Assignment: Keep only the lines from the start of the data through the line containing "Affiliate programme (49, 2319)", and output them exactly.

--------------------

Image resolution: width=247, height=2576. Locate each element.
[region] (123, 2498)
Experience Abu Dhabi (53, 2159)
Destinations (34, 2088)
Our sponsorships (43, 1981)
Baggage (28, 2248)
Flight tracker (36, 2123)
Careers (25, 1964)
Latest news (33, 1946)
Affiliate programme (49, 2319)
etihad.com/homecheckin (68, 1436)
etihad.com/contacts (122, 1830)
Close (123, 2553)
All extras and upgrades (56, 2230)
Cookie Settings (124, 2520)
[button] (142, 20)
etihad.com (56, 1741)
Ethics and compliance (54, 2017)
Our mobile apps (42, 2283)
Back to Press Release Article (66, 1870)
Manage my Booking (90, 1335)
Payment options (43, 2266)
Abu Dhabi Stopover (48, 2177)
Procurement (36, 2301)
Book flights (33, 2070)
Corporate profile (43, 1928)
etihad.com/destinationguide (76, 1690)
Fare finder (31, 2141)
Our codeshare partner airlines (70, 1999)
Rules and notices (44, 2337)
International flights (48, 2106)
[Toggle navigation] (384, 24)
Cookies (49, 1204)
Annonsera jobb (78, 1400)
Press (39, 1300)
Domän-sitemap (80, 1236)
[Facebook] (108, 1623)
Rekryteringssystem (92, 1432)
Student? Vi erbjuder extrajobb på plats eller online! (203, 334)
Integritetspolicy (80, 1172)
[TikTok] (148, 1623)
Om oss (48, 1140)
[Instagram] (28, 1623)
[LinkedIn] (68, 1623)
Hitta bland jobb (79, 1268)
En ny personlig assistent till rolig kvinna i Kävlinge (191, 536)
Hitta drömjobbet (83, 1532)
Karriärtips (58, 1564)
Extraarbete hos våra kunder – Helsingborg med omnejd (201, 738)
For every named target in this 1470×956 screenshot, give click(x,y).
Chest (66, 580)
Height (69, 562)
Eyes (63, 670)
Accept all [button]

--------------------

Solution below:
Image resolution: width=247, height=2576. Locate each element.
[region] (123, 2498)
Experience Abu Dhabi (53, 2159)
Destinations (34, 2088)
Our sponsorships (43, 1981)
Baggage (28, 2248)
Flight tracker (36, 2123)
Careers (25, 1964)
Latest news (33, 1946)
Affiliate programme (49, 2319)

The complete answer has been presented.